» **Task requirements**: From the records below, copy every line that contains the word "ellipsis".

Start of Block

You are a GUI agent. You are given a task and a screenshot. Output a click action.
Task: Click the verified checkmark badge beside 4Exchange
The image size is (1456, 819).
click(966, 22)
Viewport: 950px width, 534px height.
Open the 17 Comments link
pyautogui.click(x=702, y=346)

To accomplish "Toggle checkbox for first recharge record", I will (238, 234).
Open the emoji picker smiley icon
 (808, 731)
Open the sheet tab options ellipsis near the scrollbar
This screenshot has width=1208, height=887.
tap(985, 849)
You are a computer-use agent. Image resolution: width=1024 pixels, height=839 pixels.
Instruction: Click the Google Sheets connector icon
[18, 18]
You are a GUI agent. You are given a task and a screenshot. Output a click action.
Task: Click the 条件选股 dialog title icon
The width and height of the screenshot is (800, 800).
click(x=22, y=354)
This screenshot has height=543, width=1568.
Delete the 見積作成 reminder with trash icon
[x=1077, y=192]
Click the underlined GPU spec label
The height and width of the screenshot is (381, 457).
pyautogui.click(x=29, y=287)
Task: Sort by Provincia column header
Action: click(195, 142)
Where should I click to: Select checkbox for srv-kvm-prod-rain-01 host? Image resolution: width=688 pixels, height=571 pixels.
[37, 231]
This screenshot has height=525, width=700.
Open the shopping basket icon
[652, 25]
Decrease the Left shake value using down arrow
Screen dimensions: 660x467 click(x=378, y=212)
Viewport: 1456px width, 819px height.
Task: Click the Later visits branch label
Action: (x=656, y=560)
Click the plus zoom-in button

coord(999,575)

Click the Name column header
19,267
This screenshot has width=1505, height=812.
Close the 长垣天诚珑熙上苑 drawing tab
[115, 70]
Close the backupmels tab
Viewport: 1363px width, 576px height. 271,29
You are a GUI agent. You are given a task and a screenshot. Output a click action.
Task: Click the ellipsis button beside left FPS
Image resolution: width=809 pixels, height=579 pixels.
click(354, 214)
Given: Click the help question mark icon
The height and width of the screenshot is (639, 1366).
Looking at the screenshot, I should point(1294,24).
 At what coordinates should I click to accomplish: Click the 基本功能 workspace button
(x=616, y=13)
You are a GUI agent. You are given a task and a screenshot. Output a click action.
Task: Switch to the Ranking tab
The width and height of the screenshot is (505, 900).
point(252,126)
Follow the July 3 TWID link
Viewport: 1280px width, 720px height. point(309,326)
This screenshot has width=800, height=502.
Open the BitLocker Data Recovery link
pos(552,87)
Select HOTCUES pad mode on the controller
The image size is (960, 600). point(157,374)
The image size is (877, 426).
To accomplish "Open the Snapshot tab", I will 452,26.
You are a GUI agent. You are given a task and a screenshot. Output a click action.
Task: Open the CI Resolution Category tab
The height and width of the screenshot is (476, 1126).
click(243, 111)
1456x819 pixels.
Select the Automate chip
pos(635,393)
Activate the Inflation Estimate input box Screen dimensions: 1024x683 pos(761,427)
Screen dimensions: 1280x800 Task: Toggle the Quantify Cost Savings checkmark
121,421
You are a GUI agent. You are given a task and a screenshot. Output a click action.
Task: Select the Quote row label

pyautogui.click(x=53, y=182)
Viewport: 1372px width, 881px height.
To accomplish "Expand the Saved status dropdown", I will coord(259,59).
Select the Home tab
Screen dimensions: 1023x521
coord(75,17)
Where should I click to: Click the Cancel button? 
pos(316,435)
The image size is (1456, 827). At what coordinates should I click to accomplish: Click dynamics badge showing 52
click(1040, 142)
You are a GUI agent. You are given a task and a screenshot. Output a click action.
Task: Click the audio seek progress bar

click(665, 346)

End of Block

» **Answer for this exercise**:
Open the sheet tab options ellipsis near the scrollbar
Task: Click the ellipsis button beside left FPS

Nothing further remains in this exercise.